The AG’s reliance on Abbott v. Perez, 138 S. Ct. 2305, 2324-25 (2018), to 

contend that the Legislature is entitled to a presumption of constitutional good faith 

is misplaced. AG’s Br. 66. Abbott does not change the standard for an intent claim 

under Arlington Heights, which the district court correctly applied to the evidence. 

Abbott relied on Arlington Heights for the intent analysis, and nothing in Abbott 

suggests the district court misapplied the law or incorrectly assessed the facts. 138

S. Ct. at 2324-25. This Court should defer to the district court’s factual findings on 

intent, which were substantially supported by evidence and largely unrebutted.

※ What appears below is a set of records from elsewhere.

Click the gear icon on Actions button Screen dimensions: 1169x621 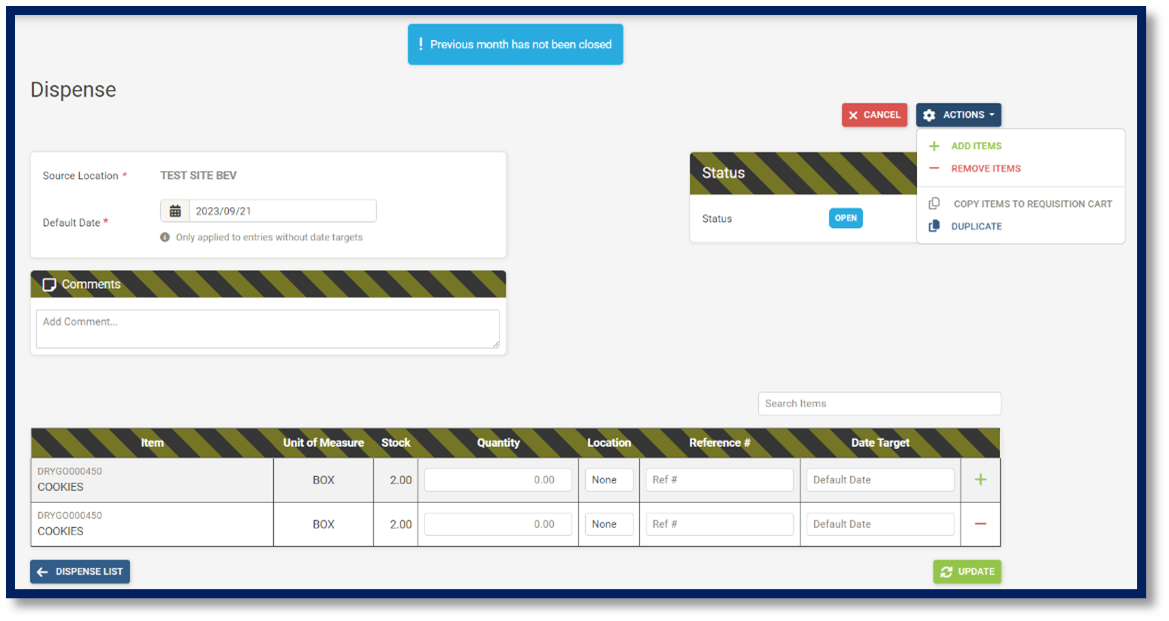[929, 115]
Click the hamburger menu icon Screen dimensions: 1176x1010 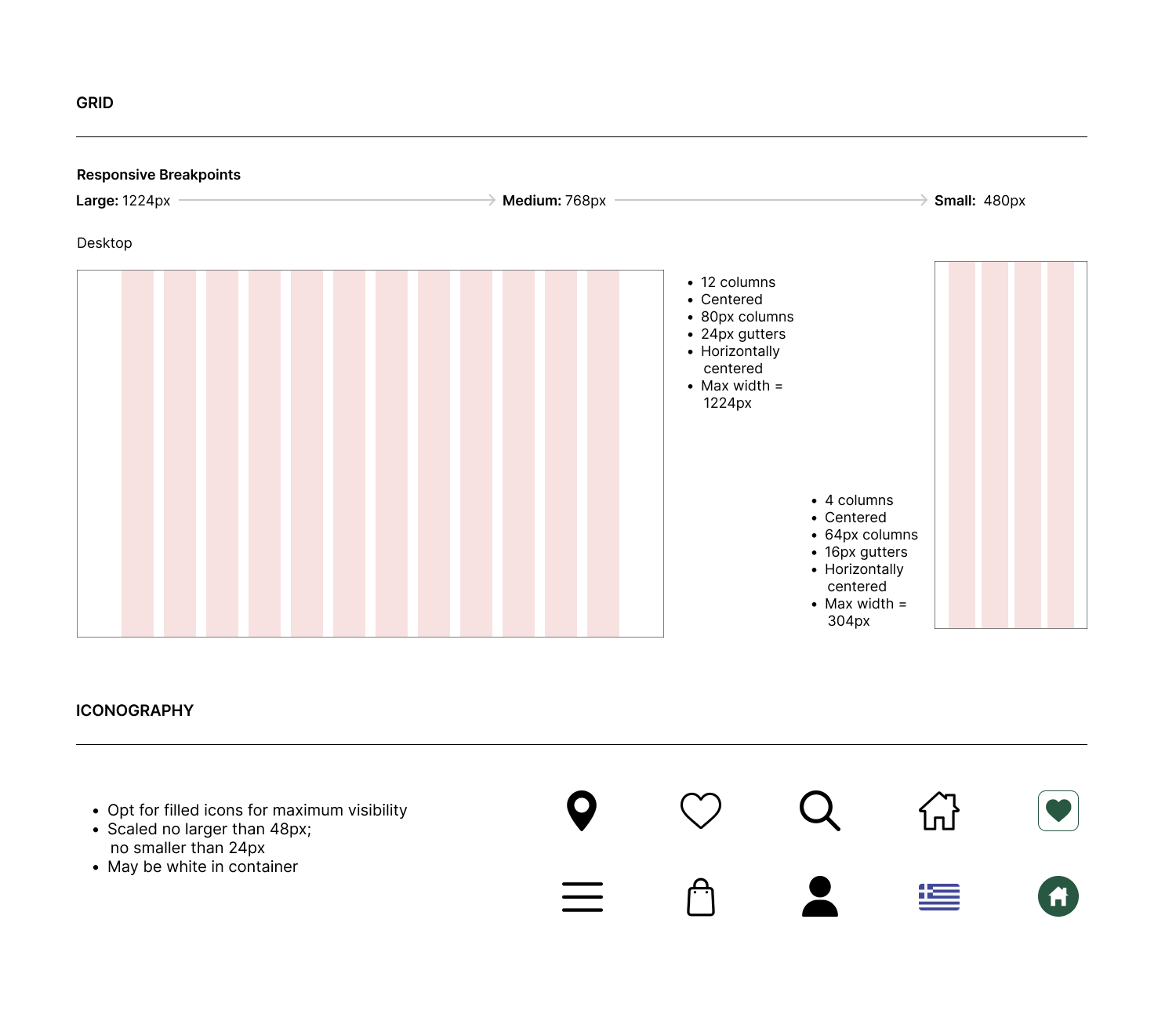[583, 897]
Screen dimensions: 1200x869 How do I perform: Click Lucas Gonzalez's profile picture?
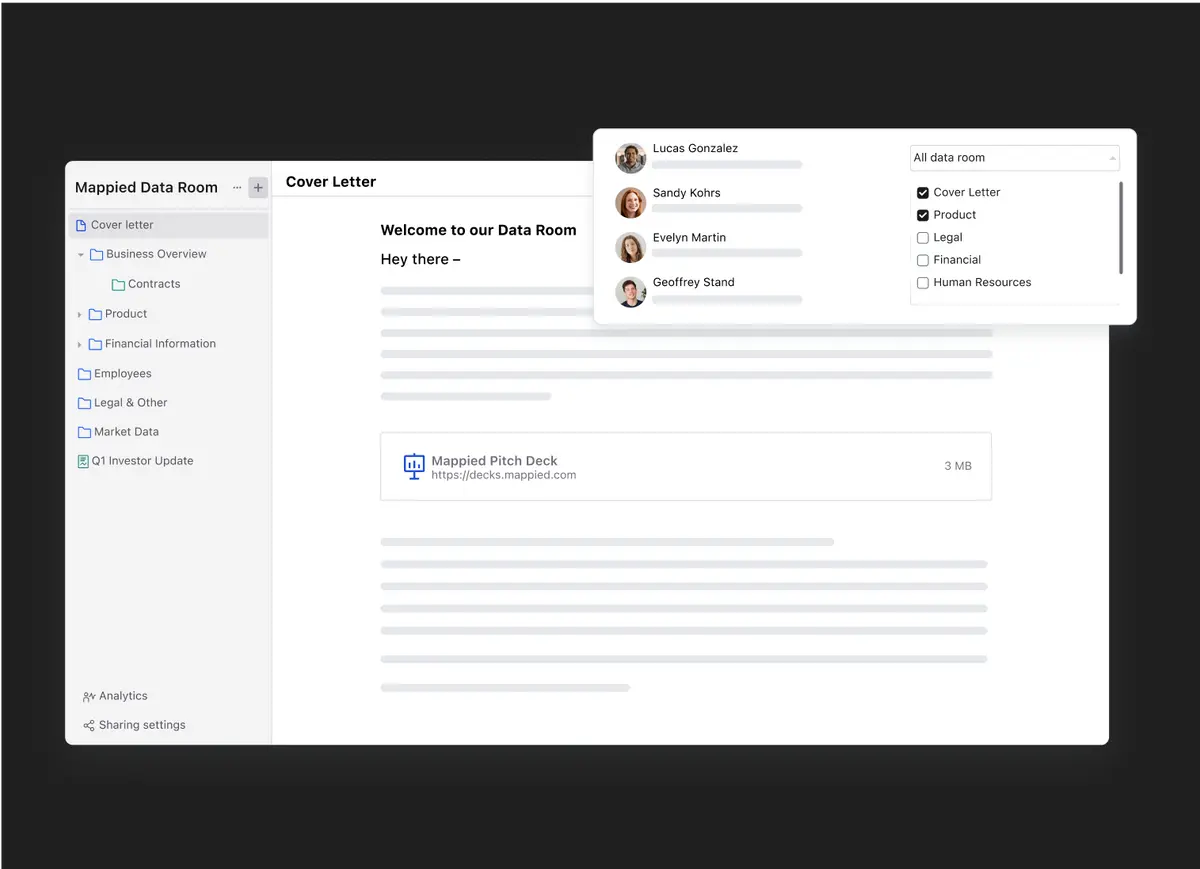(x=630, y=157)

IV. THE DISTRICT COURT’S REMEDY WAS APPROPRIATE AND
SHOULD BE AFFIRMED.

A. The District Court’s Remedial Order Was Sound, Supported, and 
Within its Equitable Discretion.

After finding “there is clearly a Section 2 violation” and giving the Legislature 

and parties “ample opportunity” to remedy the violation, the district court set out to 

correct it. ROA.29350; ROA.30522. The court charged the special master with 

drawing a map that complied with the court’s liability ruling and “Federal and State 

Constitutions and the [VRA].” ROA.30162. The special master evaluated four 

potential remedial maps: two maps proposed by Plaintiffs—the Illustrative and 

Alternative Plans—and two maps developed by him— Special Master Plans 1 and 2. 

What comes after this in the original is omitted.